Our recently published article in BMC International Health and Human Rights discusses the impact of a microfinance intervention on experiences of violence against women working in sex work. Women working in sex work are vulnerable to violence from multiple perpetrators –including their own intimate partners, customers, law enforcement, and pimps. Experiencing violence can lead to a range of detrimental health and mental health outcomes, including HIV/STI exposure, substance use, physical injuries, unwanted pregnancies, anxiety, post-traumatic stress disorder, depression, suicidal thoughts, and homicide.
Researchers and practitioners have looked to microfinance programs as one approach to promote economic security and reduce sexual risk behavior of women working in sex work. However, concern exists about the impact of microfinance participation on women’s risk for violence. Some research studies have found that participating in microfinance programs heightens women’s risk for violence, while others have found that microfinance participation protects women from violence. The impact of microfinance participation on women’s experiences of violence appears to vary per the cultural context. Most of these prior studies focus on violence from intimate partners, but not have looked at the effect on violence from customers among women in sex work.
In our study, we implemented an HIV/STI risk reduction training with women working in sex work. With approximately half of these women (selected at random), we also provided a microsavings program. Microsavings refers to a branch of microfinance which focuses on helping low-income persons build savings for future use. We used a microsavings model instead of a microcredit (i.e. loan-based) model because we did not want to burden women with high loan repayment interest rates or foster over-reliance upon debt.
We tested the impact of participating in microsavings on women’s experiences of violence from their customers. When we compared the two groups (i.e. women who participated in only the HIV/STI training vs. women who participated in both the HIV/STI training and microsavings), we found that over time women in both groups experienced less violence from their customers. Before the program, 44% reported experiencing recent violence from their customers, compared to 12% of women 6 months after the program finished. However, participating in the microsavings program did not significantly impact women’s risk of paying partner violence even though this intervention was effective in transferring women’s income from sex work to other sources.

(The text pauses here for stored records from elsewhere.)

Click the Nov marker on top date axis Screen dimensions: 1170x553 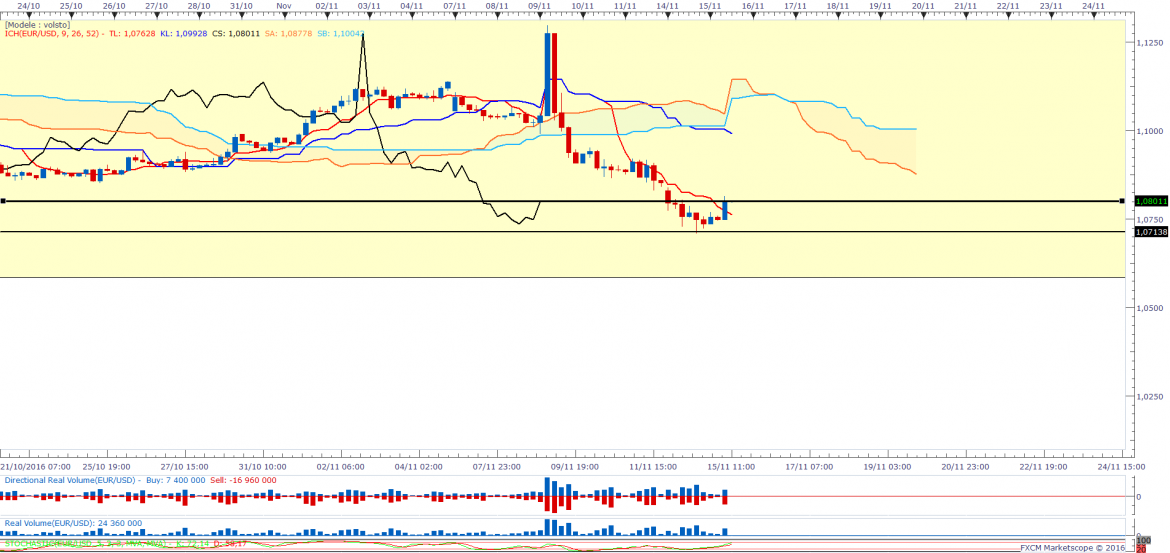point(283,6)
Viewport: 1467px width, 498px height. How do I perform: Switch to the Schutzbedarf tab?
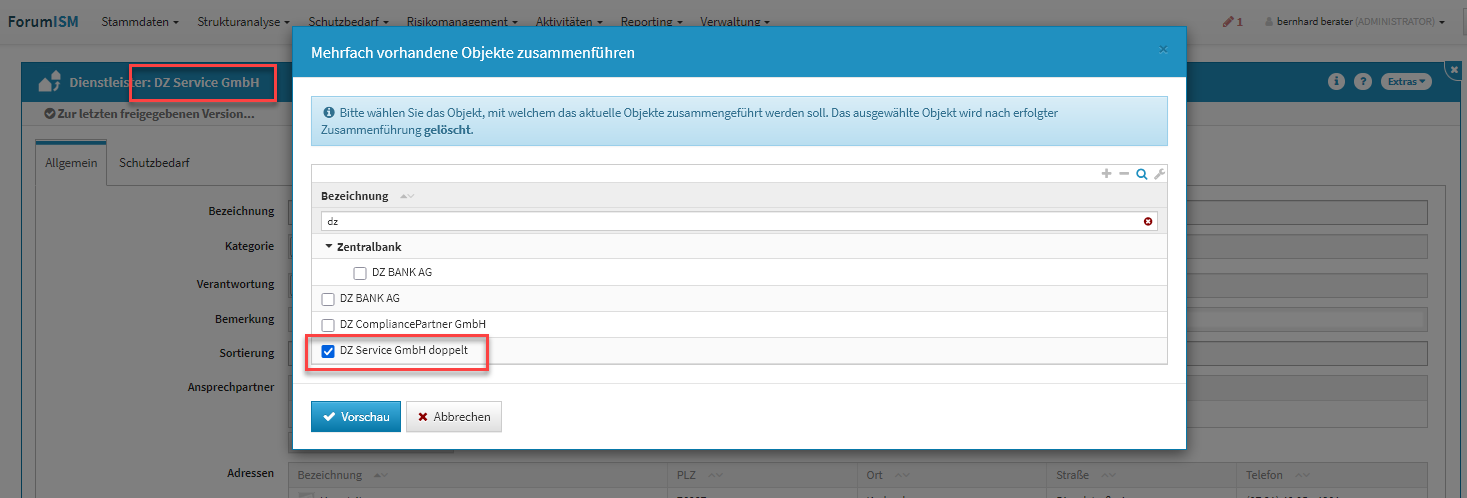154,162
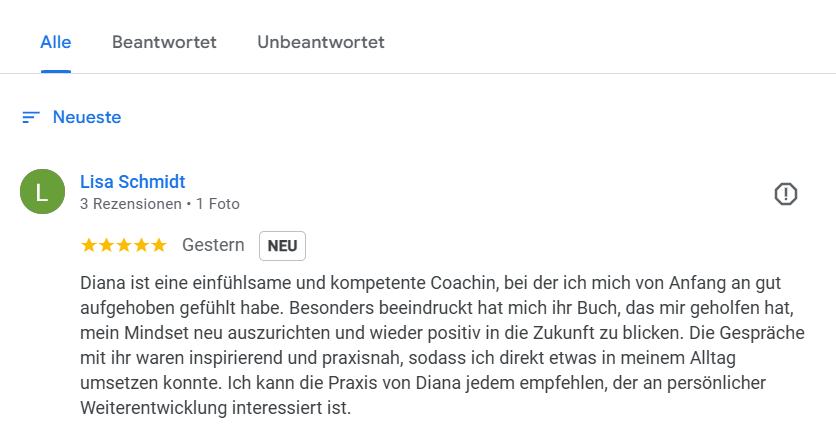Screen dimensions: 836x441
Task: Select the Alle tab
Action: (x=55, y=42)
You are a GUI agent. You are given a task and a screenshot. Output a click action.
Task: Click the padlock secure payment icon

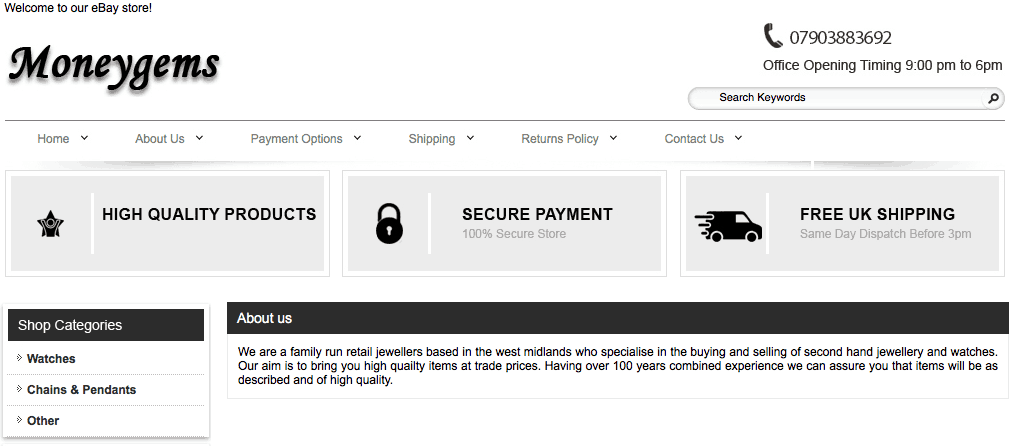coord(389,224)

What can we learn from this study? One explanation for the reductions in violence in both groups is that women may have learned ways to protect themselves from violence from customers in the HIV/STI risk reduction training. Alternatively, it is possible that the provision of social support from peers and program staff could have contributed to this reduction in violence, as many women reported minimal support from social services and high levels of stigma prior to joining our program. The study demonstrates that it is possible to engage a vulnerable group of women in a microsavings intervention without increasing reported experiences of violence from customers. With proper planning, it is possible to implement microfinance interventions with women in sex work without placing them at greater risk for experiencing violence. While more work remains, this study offers a critical step in understanding how to implement microfinance interventions while prioritizing women’s safety.